Waktu yang semakin sempit dan dibatasi jadual kereta tidak memprovokasi pendamping kami untuk tergesa-gesa menghabiskan makanan. Menurutnya, makan memang harus santai, rileks dan bisa digunakan untuk mempererat hubungan.

Demikian juga untuk business dinner malam ini. Sepiring-demi sepiring yang dikeluarkan memang efisien membuat kami duduk tak bergerak hingga sekitar jam 9.30 malam, saat hampir sebagian besar toko sudah mulai bertutupan. Hingga akhirnya saat keluar restoran tidak ada lagi yang bisa dilakukan kecuali ke hotel dan tidur.

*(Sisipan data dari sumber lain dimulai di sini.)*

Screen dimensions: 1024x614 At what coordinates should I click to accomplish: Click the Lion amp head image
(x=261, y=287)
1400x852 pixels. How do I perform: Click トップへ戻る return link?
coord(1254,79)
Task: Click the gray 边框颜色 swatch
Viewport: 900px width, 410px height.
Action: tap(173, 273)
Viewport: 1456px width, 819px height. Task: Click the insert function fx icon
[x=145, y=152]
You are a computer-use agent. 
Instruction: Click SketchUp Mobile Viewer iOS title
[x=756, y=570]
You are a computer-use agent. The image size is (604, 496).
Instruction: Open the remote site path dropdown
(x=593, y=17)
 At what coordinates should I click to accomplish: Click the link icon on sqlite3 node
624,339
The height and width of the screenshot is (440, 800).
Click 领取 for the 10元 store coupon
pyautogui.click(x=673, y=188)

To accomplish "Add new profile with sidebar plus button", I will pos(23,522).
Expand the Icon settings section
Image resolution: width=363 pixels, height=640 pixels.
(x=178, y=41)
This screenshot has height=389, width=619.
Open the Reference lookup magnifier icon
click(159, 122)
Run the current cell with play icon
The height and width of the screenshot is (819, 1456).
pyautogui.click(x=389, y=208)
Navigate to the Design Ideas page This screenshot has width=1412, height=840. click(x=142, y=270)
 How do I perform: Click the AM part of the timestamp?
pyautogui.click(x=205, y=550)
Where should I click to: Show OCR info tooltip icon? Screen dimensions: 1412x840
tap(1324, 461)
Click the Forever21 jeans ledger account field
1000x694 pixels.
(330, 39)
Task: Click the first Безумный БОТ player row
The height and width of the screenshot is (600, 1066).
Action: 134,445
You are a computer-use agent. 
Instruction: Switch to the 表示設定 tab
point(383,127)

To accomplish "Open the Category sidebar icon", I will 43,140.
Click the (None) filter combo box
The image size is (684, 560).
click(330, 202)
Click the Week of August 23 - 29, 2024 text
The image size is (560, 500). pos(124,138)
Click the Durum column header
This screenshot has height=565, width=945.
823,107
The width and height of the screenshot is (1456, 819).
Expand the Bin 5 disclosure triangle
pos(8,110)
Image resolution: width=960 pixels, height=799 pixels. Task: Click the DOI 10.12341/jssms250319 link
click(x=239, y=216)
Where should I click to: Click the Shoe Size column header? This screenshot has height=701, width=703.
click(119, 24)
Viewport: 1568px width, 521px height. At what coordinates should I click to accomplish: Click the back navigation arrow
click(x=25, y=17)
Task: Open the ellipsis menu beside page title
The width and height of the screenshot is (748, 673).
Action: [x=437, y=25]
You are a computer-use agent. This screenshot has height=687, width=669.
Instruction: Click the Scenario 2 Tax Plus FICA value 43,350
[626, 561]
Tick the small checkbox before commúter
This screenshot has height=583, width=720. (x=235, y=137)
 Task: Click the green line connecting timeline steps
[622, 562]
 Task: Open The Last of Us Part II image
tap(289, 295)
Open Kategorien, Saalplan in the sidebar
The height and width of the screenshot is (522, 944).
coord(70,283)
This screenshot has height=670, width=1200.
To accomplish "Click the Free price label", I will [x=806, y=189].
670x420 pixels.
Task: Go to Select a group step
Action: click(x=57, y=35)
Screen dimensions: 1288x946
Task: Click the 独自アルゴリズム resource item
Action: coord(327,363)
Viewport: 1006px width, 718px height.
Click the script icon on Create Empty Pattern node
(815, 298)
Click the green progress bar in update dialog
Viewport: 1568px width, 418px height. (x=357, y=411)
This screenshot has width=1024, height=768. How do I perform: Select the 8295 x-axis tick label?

Sebelum tidur, saya sempatkan untuk menset acara meeting besok pagi, agar tidak terkendala. Setelah agenda terset dengan pasti, saya paksa mata untuk stand by guna menemani packing karena besok pagi jam 7 kami harus sudah siap untuk acara meeting lagi, sebelum kembali pulang ke Indonesia dengan penerbangan jam 12 Garuda.

8 Nopember,
Jam 06.30 kami sudah siap check out sambil menunggu dijemput untuk meeting sekaligus makan pagi. Sebutan kerennya 'breakfast meeting'. Sebelum berangkat saya coba ingatkan kepada rekan kami dari Jepang, bahwa jam 9 paling lambat kami harus berangkat ke Bandara Narita. Karena melihat gelagat lamanya waktu makan kami sebelumnya, kuatirnya bisa-bisa 2 jam atau lebih hanya untuk makan!

Ternyata, setelah melewati 1,5 jam makan pagi yang padat diisi dengan agenda meeting, akhirnya kami dikembalikan ke hotel. Agar cepat dan mencari suasana baru dibanding saat kami berangkat ke Tokyo yang memakai Narita Express, kami putuskan naik taksi dari Tokyo ke Narita.


Dan seperti yang saya katakan di cerita awal, bahwa tarif taksi Jepang memang terbukti mahal.

Perjalanan 1 jam yang kami tempuh, hampir setara dengan perjalanan taksi saya dari pusat kota Jakarta jln. M.H. Thamrin ke Bandara Soekarno- Hatta.

 Bedanya, kalau ke Bandara Soekarno-Hatta, rata-rata tarifnya sekitar 100-150 ribu rupiah, namun perjalanan kami dari Tokyo ke bandara Narita memakan tarif sebesar 25,000 yen (setara 2 juta setengah rupiah).

Sesampai di Narita, dan setelah menyelesaikan urusan imigrasi, kami sempatkan ke Akirabara, sebuah duty free shop, untuk sekedar oleh-oleh. Setelah puas, kami tukarkan sisa-sisa Yen ke money changer yang tersedia sangat banyak di Narita.

Tanpa terasa, waktu sudah menunjukkan pukul 11.15 saat kami sadar bahwa kami masih ada diluar waiting room, yang harus ditempuh dengan naik train. Berlarian, takut ketinggalan pesawat, kami dag-dig-dug, menunggu transport, yang akhirnya muncul….

Hmmmm, kelihatannya kami sudah menyerupai penduduk Jepang. Jalan kecil-kecil setengah berlari dan dengan waktu yang serba mepet…!.

Terima kasih. Khususnya kepada rekan-rekan kami di Jepang yang telah mendampingi selama perjalanan kali ini. Arigatogozaimasu. Tokuni konkai no ryoko no ma ni doko sa rete iru Nippon de no doryo ni.

Sayonara Nippon. Mata jikai o shanso shite kudasai.